According to information made available to Mushwana, Moosa chaired the meeting where the board resolved that the Medupi power station boiler contract should be awarded to the Hitachi Consortium.
It is clear that he was also aware at that stage that Chancellor House had an interest in Hitachi.
Auditing firm Deloitte & Touche had been appointed to conduct a review of the tender process.
“In the course of the assignment, we learnt that Chancellor House, a company allegedly owned by the African National Congress (ANC), is a shareholder of Hitachi Power Africa.”
Despite this Moosa continued to deny in correspondence with Mushwana that he had any conflict of interest.
Moosa wrote: “At the outset I would like to point out that what is referred to as ‘public perception’ is by and large based on the perceptions of a relatively small number of journalists.
“The Mail & Guardian suggests that Chancellor House is linked to the ANC and because I serve on the National Executive Committee the awarding of the contract by Eskom to the Hitatchi consortium was improper.
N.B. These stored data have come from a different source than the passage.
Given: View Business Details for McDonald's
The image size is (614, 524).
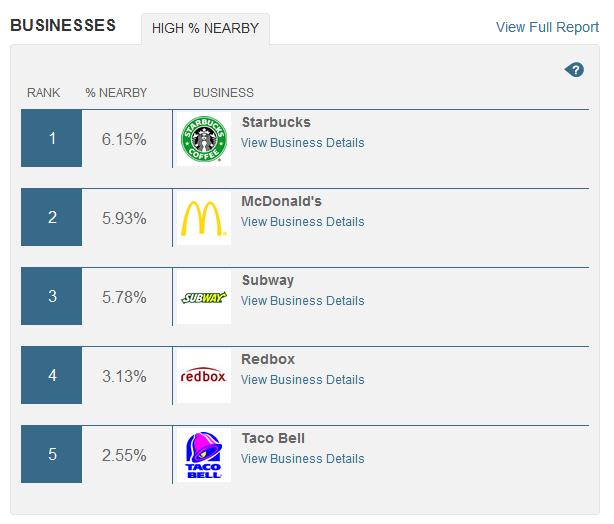Looking at the screenshot, I should click(x=302, y=222).
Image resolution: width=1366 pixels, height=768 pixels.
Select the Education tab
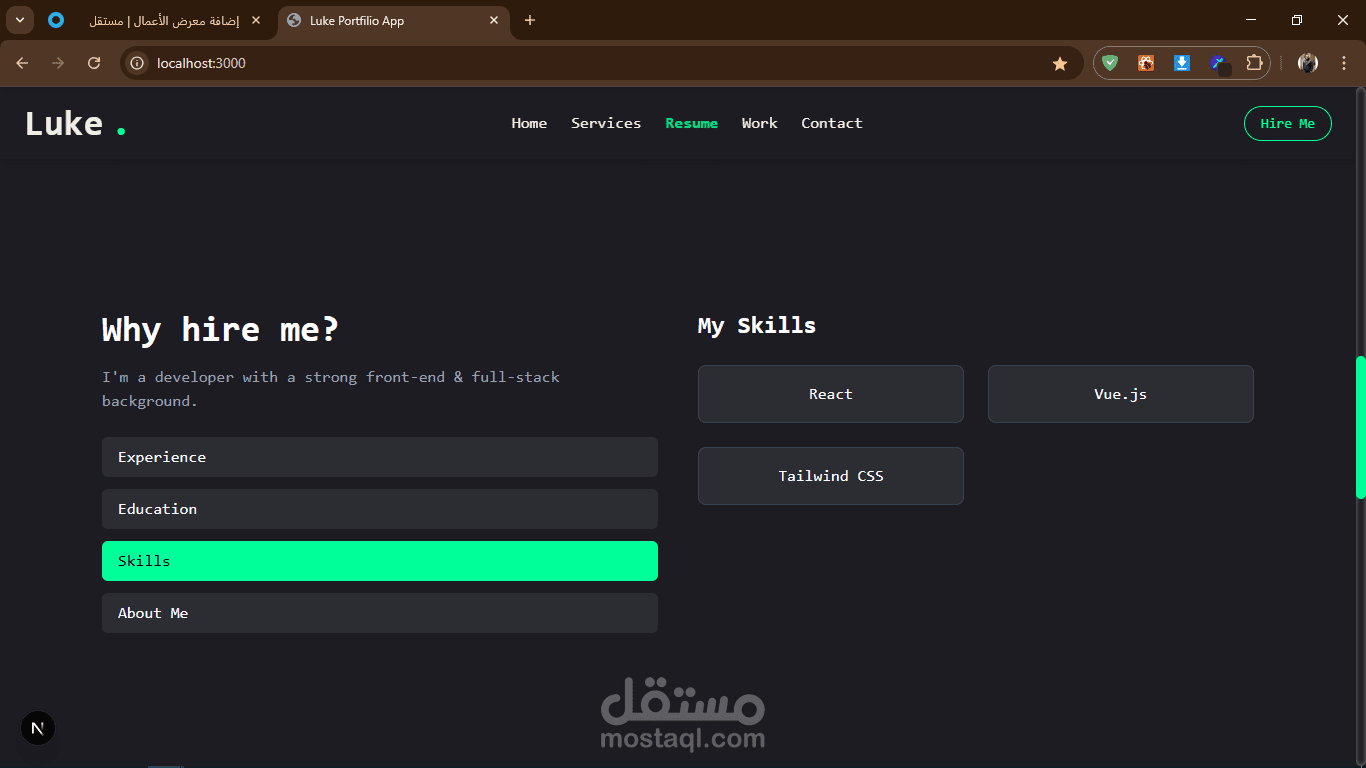(x=380, y=509)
This does not provide a sufficient basis to support the assertion of a ‘reasonable perception’ of a conflict.”
It was only after further questioning that Moosa also confirmed the M&G report that he served on the finance committee of the ANC and was involved in fundraising.
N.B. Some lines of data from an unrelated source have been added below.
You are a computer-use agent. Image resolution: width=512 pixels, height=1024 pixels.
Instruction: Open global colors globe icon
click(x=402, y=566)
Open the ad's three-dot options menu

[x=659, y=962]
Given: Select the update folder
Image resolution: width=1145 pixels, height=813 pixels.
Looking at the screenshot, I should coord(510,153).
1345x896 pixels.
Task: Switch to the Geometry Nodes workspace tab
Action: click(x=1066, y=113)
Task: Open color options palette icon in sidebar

Mushwana found: “There can be no doubt that Mr Moosa, as a member of the NEC and its Finance Committee, owed a duty to the ANC to act in its best financial interests. Likewise, as the Chairperson of the Eskom Board of Directors, it was expected of him to act in the best financial interests of Eskom. These two interests were therefore in direct conflict at the time when the awarding of the contract to the Hitachi Consortium was considered by the Board ...
“The only sensible conclusion is that Mr Moosa’s interest in the ANC could, at least, have been perceived as having affected his objectivity and discretion in making the best decision in the interests of Eskom.”
Releasing his report on Moosa, Mushwana also referred to another M&G revelation of ANC funding being linked with parastatal tenders: the Oilgate scandal involving PetroSA. His 2005 report on Oilgate exonerated PetroSA and deflected questions about the onpayment of PetroSA money to the ANC.
The M&G went to court to challenge his findings but, to date, no judgement has been delivered.
Mushwana said he had instructed his attorneys to lodge a formal complaint about the delay: “The judgement is in many ways of particular importance and interest to both of us [the M&G and the Public Protector] and the general public at large,” said Mushwana.